Half-carrying a distraught Margaret into the hotel lobby, I deposited her with Rafe and went to the front desk. The lobby was spacious, with the small touches – gilding, marble, silk – that I recognized. The exterior might look like an office building, but the lobby was definitely the sort of place the nobs would choose, to borrow O’Sullivan’s words.

“Pardon me.” I hailed the front desk clerk, who moved with the supercilious slowness of fine hotel keepers everywhere.

“Yes?” His hair was slicked back, his narrow nose ended in a point, and his lips were pursed, as if we smelled bad.

We probably did, but he didn’t need to be so obvious.
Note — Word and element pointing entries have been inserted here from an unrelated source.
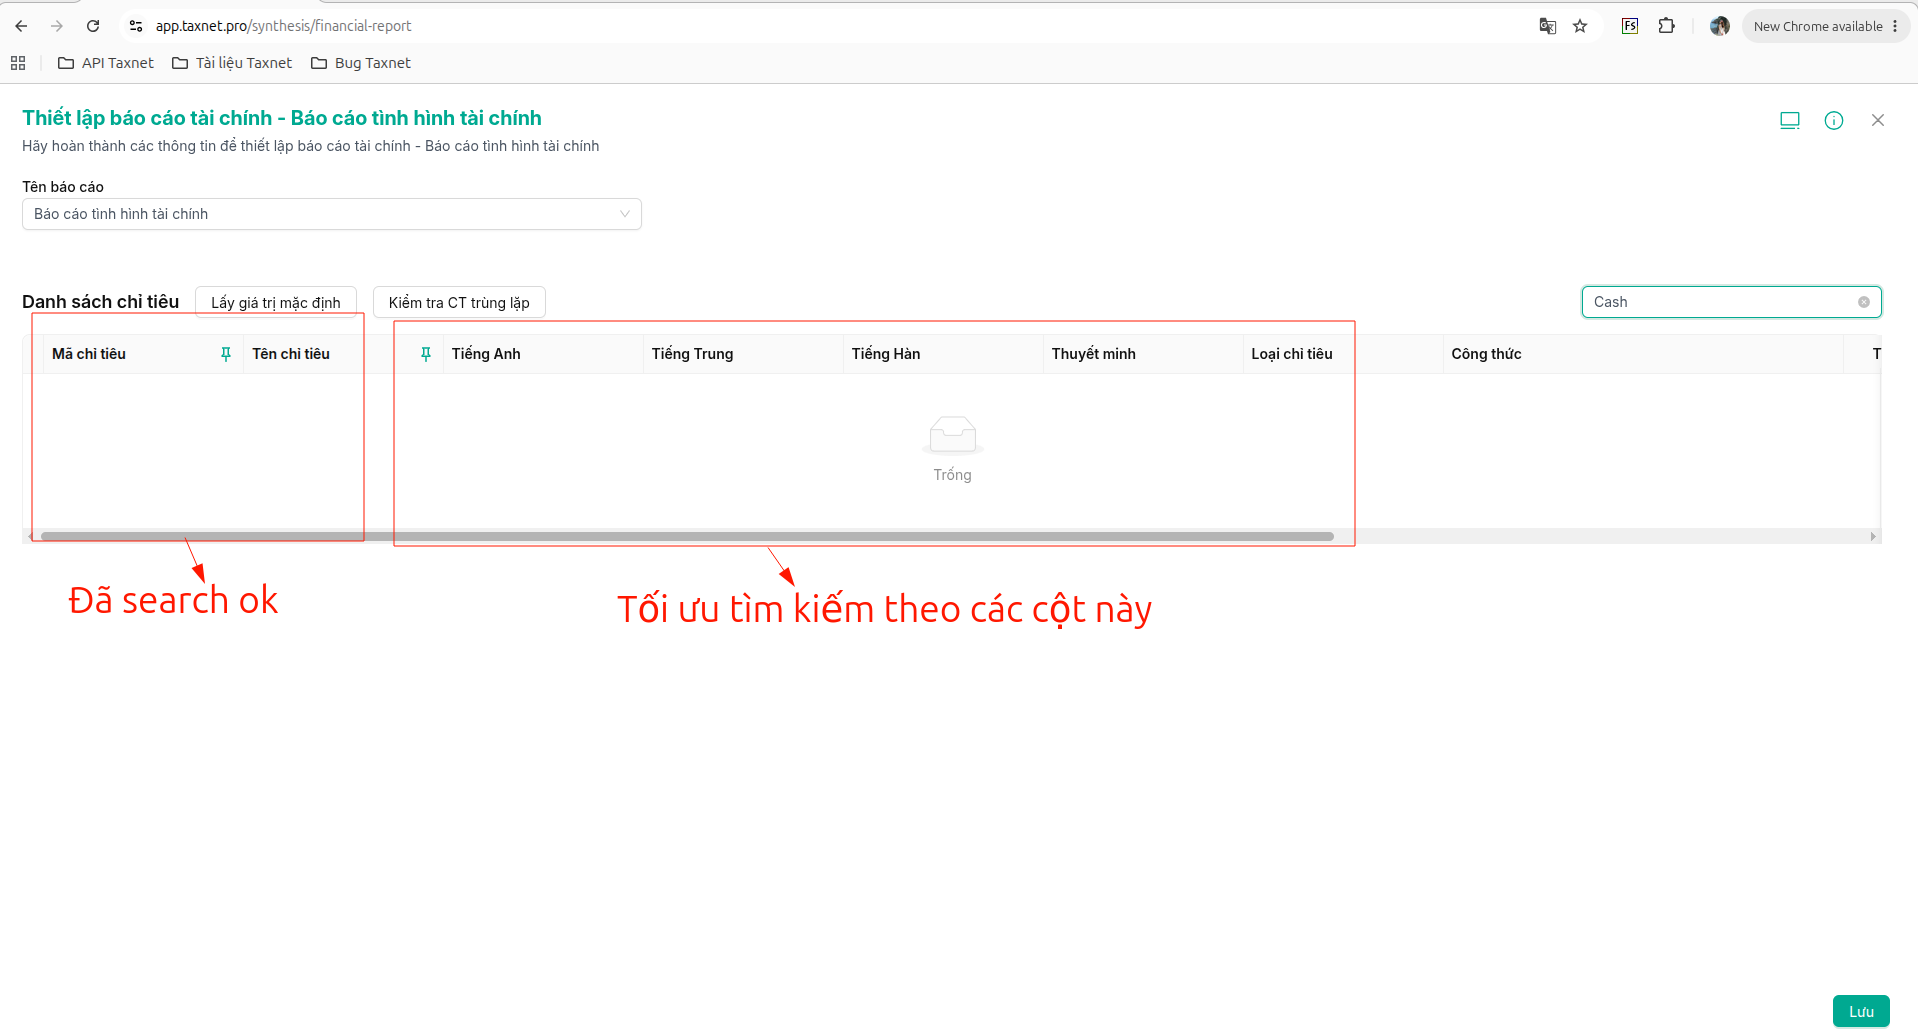The height and width of the screenshot is (1035, 1918).
Task: Open the Google Translate icon in address bar
Action: pyautogui.click(x=1547, y=26)
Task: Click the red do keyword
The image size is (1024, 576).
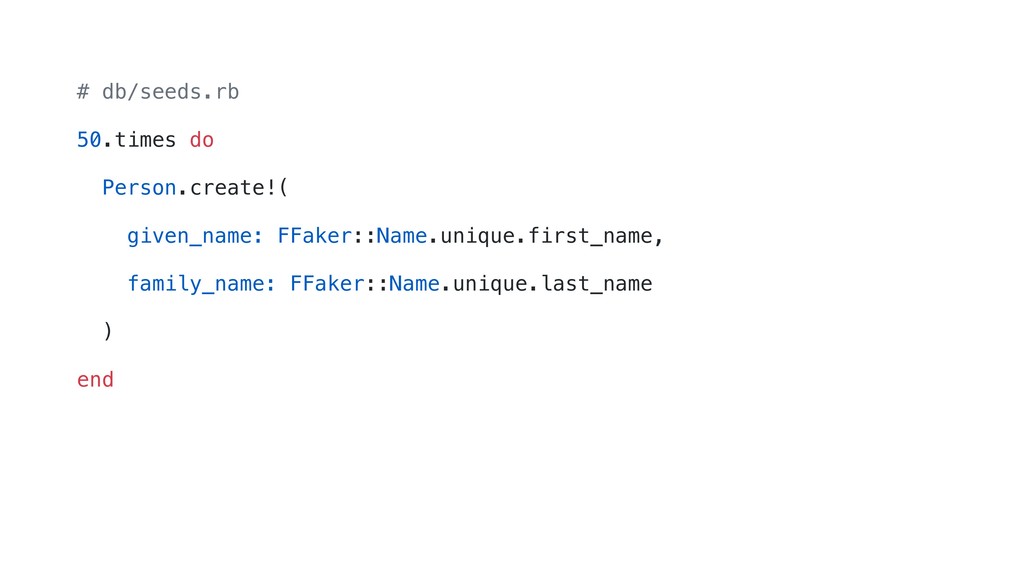Action: [x=202, y=140]
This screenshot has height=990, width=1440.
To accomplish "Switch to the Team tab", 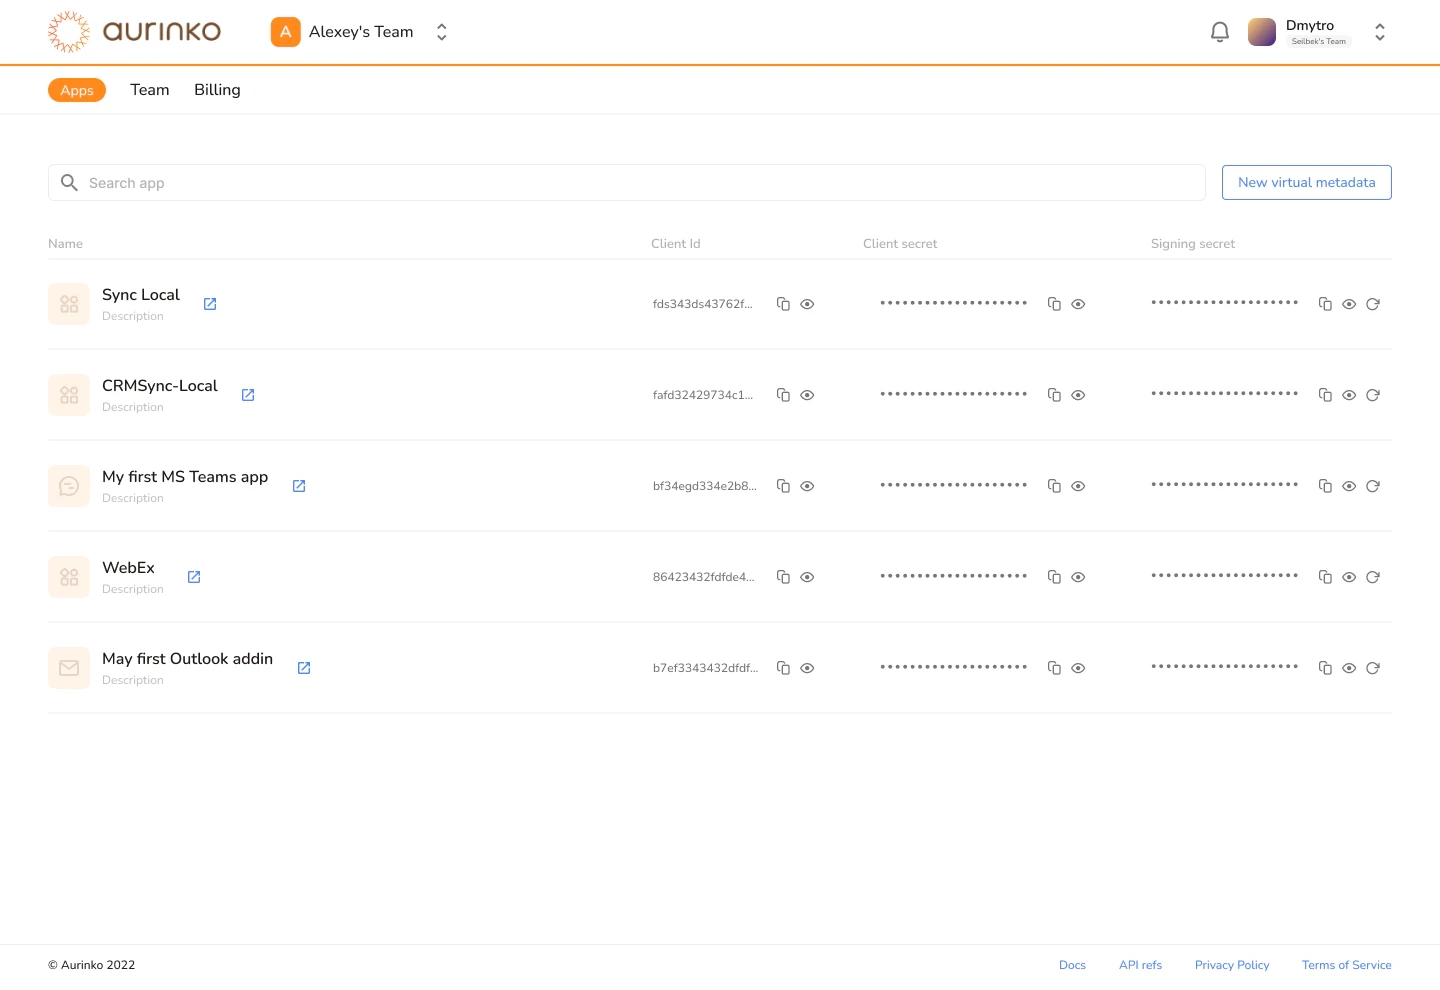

His eyes widened when I let my smile flare. “I’m wondering if you have a suite available. We need two bedrooms and it would be lovely to have a sitting room to share.”

He surveyed the three of us before answering. “We…do.”

“Thank you. If you could have the bellhop show us the way, I’d very much appreciate it.”

“It’s…ten dollars a night.”

I laid my last twenty on the marble counter. “Fortunately, I have twenty. Please have supper brought up, along with a bottle of wine. And…” I fingered another five. “There’ll be a bit extra if you can scare up a pipe and some tobacco.”

I half-expected him to hold the bill up to the light to make sure it wasn’t counterfeit. “I’ll have them bring your change with dinner.”

“Oh no, keep it with my regards.” I hoped the amount wasn’t small enough to insult him. His expression didn’t change and he rang a bell, which brought a young man in the hotel’s dark green uniform running.